Cost Effectiveness Analyses
A potential advantage of the home-based diagnosis and treatment of OSA is lower resource utilization and lower costs [35, 36]. However, the most comprehensive CEA of this question found that a full night PSG followed by titration was the most cost-effective strategy, compared with split-night PSG and HSAT/APAP [26••]. In this analysis, both the split-night PSG and HSAT/APAP strategies had full night/titration backup. The analysis was taken from a third party payer perspective using Markov modeling over a lifetime horizon. The base model was composed of 50-year-old men with a 50 % pretest probability of moderate to severe OSA (AHI ≥15). Key assumptions made in this study include rates of patient attrition, PAP acceptance/adherence, and quality of life (QOL) reduction for those on PAP due to a wrong diagnosis. Additional structural assumptions made in the model include the following: PAP discontinuation remaining in effect for the remaining time horizon, lack of attrition after diagnostic PSG, lack of PSG/titration failures, increased number of clinic follow-ups for HSAT/APAP pathway, and no change in probability of stopping PAP based on the accuracy of diagnosis (person with wrong OSA diagnosis was assumed to have the same probability of stopping PAP as correct OSA diagnosis). These assumptions favor the strategy with superior test performance (full night PSG and titration pathway) especially over the lifetime horizon, because costs related to wrong diagnoses persist over the entire time horizon. The CEA did find that all testing methods were cost-effective at a threshold of $50,000 per QALY gained.
More recent CEAs have been more limited in scope; one modeled cost-effectiveness of three diagnostic/treatment strategies (do nothing, type 3 HSAT/PAP, or OSA screening inventory followed by split-night PSG/PAP) in a population with low prevalence and risk for OSA (active duty military personnel) [27•]. Uniquely, this study also considered costs of lost workplace productivity, whereas the prior CEA only focused on health care utilization and medical outcomes. This study found that the home testing approach was favored over the screen-then-test approach. Backup PSG was not considered for failed HSAT and all patients with AHI >5 proceeded to PAP therapy. Factors that favored the HSAT strategy were poor diagnostic performance of the screening inventory (leading to more PSGs) and lower costs incurred from missing OSA diagnoses due to low OSA prevalence. In contrast, screen/split-night PSG was favored at longer time horizons and with better screening inventory performance. The do-nothing approach was favored in low prevalence, low cost, and short time horizon settings. The base model assumed untreated OSA (5 % prevalence) incurs a 20 % reduction in work efficiency that equates to loss of $10,000 per year based on an annual military salary of $50,000 over 20 service years (time horizon). The balance of potential cost savings from optimal job performance due to OSA treatment relative to costs associated with OSA management was analyzed for each strategy. The HSAT approach was favored in the base model in terms of per person costs ($4516) vs. screen/split-night PSG ($5468). Sensitivity analyses varying cost of untreated OSA, prevalence, time horizon, and cost of HSAT in most cases also favored the HSAT approach.

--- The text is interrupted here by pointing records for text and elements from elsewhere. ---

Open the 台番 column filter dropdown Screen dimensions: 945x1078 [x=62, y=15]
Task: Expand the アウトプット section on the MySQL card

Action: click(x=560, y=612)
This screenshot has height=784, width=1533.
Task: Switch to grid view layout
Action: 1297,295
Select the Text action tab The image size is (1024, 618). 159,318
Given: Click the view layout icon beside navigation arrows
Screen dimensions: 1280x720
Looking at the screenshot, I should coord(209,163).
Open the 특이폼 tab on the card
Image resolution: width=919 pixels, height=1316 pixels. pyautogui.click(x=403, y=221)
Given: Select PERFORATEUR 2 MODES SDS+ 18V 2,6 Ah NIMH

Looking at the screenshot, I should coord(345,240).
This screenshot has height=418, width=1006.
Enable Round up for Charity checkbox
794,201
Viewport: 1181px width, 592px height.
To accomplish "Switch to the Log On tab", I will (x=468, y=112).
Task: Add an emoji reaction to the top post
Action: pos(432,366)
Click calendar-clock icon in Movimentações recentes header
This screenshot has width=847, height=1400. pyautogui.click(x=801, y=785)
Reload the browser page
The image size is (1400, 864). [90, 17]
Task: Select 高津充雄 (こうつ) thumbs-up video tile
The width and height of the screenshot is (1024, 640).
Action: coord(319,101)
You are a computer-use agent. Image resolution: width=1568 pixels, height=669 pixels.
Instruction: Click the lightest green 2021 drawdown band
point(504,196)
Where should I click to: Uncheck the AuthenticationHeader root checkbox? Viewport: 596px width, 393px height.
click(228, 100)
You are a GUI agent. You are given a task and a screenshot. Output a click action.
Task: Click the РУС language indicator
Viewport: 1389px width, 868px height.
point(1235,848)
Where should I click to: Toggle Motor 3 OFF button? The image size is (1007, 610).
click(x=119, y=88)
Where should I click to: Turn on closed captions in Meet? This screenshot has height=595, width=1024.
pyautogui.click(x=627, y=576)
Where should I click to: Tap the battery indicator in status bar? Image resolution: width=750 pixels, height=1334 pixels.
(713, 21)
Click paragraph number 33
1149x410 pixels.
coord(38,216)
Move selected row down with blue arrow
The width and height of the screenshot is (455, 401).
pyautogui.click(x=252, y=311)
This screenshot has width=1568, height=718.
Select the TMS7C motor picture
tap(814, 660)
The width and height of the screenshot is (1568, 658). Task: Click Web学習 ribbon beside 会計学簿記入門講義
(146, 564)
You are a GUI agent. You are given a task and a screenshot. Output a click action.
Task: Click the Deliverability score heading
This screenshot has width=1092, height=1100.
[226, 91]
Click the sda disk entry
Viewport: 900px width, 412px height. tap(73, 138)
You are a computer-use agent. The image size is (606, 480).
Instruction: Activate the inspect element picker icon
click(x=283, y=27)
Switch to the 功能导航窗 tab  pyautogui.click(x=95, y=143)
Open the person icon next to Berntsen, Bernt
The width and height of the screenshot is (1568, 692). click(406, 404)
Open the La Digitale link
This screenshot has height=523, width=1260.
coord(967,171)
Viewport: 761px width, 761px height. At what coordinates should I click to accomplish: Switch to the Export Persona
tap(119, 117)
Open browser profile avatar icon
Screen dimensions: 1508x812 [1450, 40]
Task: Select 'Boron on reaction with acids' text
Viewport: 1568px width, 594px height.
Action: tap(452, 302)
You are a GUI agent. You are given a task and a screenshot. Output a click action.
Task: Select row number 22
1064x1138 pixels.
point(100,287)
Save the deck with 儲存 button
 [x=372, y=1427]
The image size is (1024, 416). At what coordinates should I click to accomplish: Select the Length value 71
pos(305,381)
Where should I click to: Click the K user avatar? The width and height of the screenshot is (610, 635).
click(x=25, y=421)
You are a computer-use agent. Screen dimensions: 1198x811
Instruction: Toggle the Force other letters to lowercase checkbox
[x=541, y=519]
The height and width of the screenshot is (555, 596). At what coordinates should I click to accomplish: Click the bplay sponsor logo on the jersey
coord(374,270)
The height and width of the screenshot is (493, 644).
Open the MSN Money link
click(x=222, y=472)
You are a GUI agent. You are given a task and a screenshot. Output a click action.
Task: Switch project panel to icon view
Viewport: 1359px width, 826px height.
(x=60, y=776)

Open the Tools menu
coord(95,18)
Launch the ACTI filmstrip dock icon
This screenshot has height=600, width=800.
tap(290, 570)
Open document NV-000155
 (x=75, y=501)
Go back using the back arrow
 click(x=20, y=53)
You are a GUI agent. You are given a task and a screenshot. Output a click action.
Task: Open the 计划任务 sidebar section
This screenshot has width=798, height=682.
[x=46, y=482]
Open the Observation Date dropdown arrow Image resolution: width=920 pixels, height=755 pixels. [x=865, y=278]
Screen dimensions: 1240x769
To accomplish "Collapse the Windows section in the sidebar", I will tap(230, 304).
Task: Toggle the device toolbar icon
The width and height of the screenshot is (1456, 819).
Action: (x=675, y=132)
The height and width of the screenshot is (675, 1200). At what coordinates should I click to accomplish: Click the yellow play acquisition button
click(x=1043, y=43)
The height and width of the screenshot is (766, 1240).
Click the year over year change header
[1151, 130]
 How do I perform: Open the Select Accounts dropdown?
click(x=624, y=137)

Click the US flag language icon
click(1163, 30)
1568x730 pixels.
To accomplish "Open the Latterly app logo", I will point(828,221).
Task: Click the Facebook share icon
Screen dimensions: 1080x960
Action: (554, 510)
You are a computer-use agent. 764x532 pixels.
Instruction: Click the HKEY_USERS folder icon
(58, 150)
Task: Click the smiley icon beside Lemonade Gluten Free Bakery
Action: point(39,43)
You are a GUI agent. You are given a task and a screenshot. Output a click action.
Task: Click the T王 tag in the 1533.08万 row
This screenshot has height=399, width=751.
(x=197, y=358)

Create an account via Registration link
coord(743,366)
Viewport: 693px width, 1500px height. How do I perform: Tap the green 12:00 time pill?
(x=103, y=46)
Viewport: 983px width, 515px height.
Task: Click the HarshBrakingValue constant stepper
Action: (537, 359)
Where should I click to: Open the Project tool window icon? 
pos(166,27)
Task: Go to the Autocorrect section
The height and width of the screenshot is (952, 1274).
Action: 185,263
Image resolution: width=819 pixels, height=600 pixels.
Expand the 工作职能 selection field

In a similar vein, another recent CEA explored the effects of the following: pretest probability, cost of untreated OSA, time horizon, and using backup PSG/titration for failed HSAT/APAP, in an uncomplicated OSA population [28••]. It evaluated direct cost and cost-effectiveness from a third party payer perspective by simulating four strategies—treat no one, treat all, PSG and titration (50 % chance of being split), or HSAT/APAP. Studies were allowed to be repeated once if initial evaluation was indeterminate. Test costs and performance (sensitivity/specificity) assumptions were extrapolated from prior studies. Higher OSA prevalence favored HSAT, but also increased chances of meeting split-night criteria, favoring cost savings with PSG. Low OSA prevalence and low cost of untreated OSA favored the treat-no-one approach, whereas high OSA prevalence and high cost of untreated OSA favored the treat-all approach. If downstream consequences of missed OSA diagnoses and its associated costs were neglected and time horizon was short, the cheapest strategy is always preferred (i.e., no testing). HSAT/APAP approach was preferred when backup PSG/titration was used, but without backup, the PSG approach was preferred for longer time horizons due to minimization of costs related to misdiagnoses.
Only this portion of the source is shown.